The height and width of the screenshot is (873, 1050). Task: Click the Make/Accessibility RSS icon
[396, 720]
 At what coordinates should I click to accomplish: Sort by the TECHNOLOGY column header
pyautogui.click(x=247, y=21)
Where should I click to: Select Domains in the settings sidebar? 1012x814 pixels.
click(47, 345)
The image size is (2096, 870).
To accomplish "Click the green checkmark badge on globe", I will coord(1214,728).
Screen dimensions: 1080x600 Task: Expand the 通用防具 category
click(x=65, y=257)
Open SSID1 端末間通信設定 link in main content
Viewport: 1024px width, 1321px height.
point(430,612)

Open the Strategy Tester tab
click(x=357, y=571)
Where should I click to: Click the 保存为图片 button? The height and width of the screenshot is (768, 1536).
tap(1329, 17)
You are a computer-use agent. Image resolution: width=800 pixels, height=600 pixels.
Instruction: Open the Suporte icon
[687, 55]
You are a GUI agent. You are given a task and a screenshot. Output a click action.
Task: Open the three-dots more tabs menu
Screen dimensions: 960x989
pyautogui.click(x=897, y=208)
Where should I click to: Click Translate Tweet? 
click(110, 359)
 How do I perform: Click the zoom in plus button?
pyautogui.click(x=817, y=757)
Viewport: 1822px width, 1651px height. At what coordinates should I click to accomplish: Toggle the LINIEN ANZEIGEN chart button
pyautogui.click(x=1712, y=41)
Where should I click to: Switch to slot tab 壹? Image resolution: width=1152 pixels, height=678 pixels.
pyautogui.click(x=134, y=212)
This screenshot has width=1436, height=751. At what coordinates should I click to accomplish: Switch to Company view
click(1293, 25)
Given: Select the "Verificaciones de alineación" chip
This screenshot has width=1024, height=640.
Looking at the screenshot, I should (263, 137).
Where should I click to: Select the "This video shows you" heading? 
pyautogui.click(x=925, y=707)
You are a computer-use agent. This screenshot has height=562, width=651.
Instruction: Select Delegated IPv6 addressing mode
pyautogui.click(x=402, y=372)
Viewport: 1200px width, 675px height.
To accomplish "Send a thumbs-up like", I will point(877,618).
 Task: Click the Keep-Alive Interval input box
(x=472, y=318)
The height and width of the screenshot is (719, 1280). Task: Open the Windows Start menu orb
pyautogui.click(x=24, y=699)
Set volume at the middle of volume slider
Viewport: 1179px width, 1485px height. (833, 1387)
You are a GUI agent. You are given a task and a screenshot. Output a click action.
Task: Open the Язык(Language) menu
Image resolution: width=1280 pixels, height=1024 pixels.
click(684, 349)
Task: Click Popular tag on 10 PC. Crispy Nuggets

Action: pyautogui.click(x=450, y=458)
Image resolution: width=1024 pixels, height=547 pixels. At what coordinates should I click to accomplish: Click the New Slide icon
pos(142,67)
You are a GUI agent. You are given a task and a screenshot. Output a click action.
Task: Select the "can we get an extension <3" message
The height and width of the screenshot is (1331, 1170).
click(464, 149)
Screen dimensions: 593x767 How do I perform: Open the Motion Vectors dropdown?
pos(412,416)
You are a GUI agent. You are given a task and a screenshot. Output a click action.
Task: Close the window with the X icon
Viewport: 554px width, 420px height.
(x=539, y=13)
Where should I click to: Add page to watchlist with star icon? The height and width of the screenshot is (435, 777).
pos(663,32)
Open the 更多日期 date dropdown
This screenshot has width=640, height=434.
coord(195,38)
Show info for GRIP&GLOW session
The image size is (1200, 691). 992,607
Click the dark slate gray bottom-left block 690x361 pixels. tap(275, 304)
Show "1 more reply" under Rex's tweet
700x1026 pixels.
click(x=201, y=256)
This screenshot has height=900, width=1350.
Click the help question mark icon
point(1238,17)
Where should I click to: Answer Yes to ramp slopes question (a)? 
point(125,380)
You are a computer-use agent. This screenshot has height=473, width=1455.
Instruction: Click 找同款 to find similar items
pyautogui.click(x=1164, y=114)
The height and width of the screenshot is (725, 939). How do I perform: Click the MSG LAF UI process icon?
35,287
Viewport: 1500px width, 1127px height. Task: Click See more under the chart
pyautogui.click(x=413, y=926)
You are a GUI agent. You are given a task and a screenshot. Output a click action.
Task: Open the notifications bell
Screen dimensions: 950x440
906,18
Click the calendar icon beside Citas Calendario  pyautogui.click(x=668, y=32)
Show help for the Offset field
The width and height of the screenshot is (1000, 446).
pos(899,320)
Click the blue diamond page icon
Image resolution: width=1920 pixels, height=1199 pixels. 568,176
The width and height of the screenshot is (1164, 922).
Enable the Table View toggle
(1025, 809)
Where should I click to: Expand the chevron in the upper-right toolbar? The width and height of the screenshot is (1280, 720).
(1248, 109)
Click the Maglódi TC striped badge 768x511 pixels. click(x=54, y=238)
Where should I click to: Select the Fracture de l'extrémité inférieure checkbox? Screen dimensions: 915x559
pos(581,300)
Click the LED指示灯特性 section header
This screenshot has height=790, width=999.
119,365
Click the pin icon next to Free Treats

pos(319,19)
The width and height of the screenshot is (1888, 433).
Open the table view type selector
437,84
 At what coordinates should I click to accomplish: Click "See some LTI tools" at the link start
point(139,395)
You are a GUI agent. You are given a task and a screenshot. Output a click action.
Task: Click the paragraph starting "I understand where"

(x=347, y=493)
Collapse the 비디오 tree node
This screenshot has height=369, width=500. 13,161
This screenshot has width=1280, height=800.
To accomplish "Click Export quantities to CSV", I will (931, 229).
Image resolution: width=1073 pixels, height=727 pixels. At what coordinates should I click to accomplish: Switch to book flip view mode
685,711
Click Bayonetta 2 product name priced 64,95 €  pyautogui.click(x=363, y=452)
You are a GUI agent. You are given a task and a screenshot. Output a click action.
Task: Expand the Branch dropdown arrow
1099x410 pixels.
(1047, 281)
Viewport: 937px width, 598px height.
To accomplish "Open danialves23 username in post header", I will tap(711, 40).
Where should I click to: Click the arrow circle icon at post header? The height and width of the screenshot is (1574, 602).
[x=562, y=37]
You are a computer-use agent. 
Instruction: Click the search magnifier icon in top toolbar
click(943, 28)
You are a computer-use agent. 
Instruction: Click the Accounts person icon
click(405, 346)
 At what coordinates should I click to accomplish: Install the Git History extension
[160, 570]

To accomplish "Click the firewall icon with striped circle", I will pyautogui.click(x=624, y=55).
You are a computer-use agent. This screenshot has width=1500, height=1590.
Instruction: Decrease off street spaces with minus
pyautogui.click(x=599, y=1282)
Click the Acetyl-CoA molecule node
:::::
▶ How to complete this task:
Write out exactly the lines above between the line with "Where should I click to: Click Translate" and the line with "Task: Close the window with the X icon", inclusive, and nothing beyond them.

▶ Completed task:
Where should I click to: Click Translate Tweet? 
click(110, 359)
 How do I perform: Click the zoom in plus button?
pyautogui.click(x=817, y=757)
Viewport: 1822px width, 1651px height. At what coordinates should I click to accomplish: Toggle the LINIEN ANZEIGEN chart button
pyautogui.click(x=1712, y=41)
Where should I click to: Switch to slot tab 壹? Image resolution: width=1152 pixels, height=678 pixels.
pyautogui.click(x=134, y=212)
This screenshot has width=1436, height=751. At what coordinates should I click to accomplish: Switch to Company view
click(1293, 25)
Given: Select the "Verificaciones de alineación" chip
This screenshot has width=1024, height=640.
Looking at the screenshot, I should (263, 137).
Where should I click to: Select the "This video shows you" heading? 
pyautogui.click(x=925, y=707)
You are a computer-use agent. This screenshot has height=562, width=651.
Instruction: Select Delegated IPv6 addressing mode
pyautogui.click(x=402, y=372)
Viewport: 1200px width, 675px height.
To accomplish "Send a thumbs-up like", I will point(877,618).
 Task: Click the Keep-Alive Interval input box
(x=472, y=318)
The height and width of the screenshot is (719, 1280). Task: Open the Windows Start menu orb
pyautogui.click(x=24, y=699)
Set volume at the middle of volume slider
Viewport: 1179px width, 1485px height. (833, 1387)
You are a GUI agent. You are given a task and a screenshot. Output a click action.
Task: Open the Язык(Language) menu
Image resolution: width=1280 pixels, height=1024 pixels.
click(684, 349)
Task: Click Popular tag on 10 PC. Crispy Nuggets

Action: pyautogui.click(x=450, y=458)
Image resolution: width=1024 pixels, height=547 pixels. At what coordinates should I click to accomplish: Click the New Slide icon
pos(142,67)
You are a GUI agent. You are given a task and a screenshot. Output a click action.
Task: Select the "can we get an extension <3" message
The height and width of the screenshot is (1331, 1170).
click(464, 149)
Screen dimensions: 593x767 How do I perform: Open the Motion Vectors dropdown?
pos(412,416)
You are a GUI agent. You are given a task and a screenshot. Output a click action.
Task: Close the window with the X icon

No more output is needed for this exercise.